Thinking of her, and how beautiful she must be knowing as I do her children and her children's children and her ever more beautiful children's children's children. 

So there it was this morning and I wondered if I could dance to it. I thought I'd give it a prelude and a fugue, so I started there on the Spotify playlist. (Have I mentioned I love Spotify?) And holy wow, did I dance. I've never noticed just how propulsive Bach could be, especially, again especially in the forward pushing hands and swing of Gould, who plays with and emphasized the rhythms to great effect, so that you feel them in your body as you emulate the sounds. I used to prefer the jazz improvization over the writ recital, but in the hands of someone like Gould it is the exact write music of Bach itself is being improvised upon with both far reaching innovation and the deepest sympathy for the source. In other words, they both rock and in rocking rocked me. 

The super subtle but absolutely most essential thing, is that the music itself drives the beat, so that the body always knows which direction to go in, relatively, but the way both Bach, and afterward, 
Gould play, endlessly, with the basic rhythms, weaving melodic patterns of infinite plasticity and nuance, keep the dance always exciting, never monotanous. Your body can listen to music and respond as if going on nerve. 

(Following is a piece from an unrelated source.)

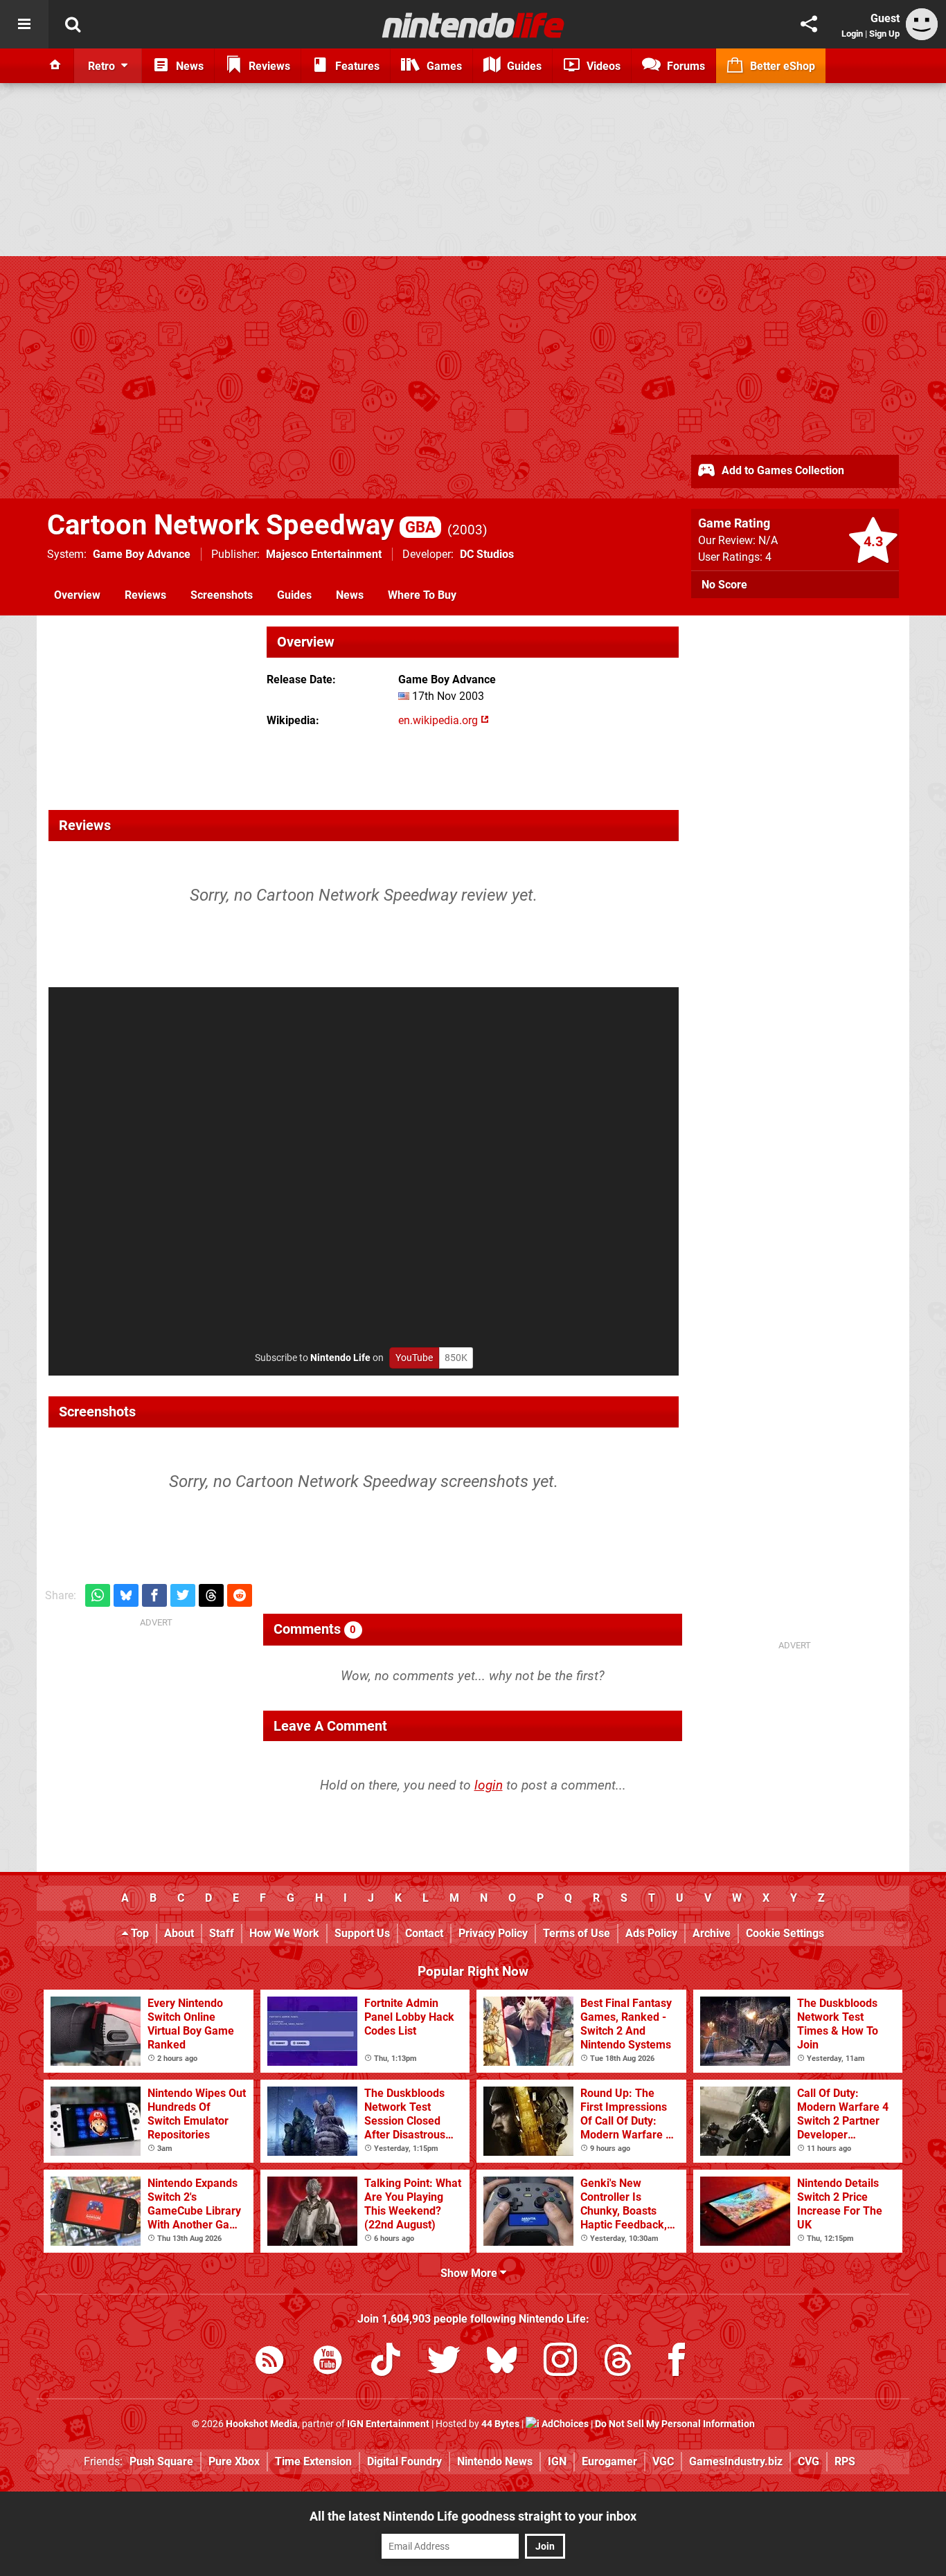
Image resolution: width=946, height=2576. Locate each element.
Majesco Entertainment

And you will sweat hard. Then the Aria will come back on. You bow low. You see the image of Granny in front of you, smiling (which you recognize by looking at your own children's smile and following them backwards through the generations, such broad and beaming smiles. As bright as  anything else I've ever known.) You stand back up, smile and sweep your arm as if to say welcome, Granny. And when you feel the tears on your face you know she's there.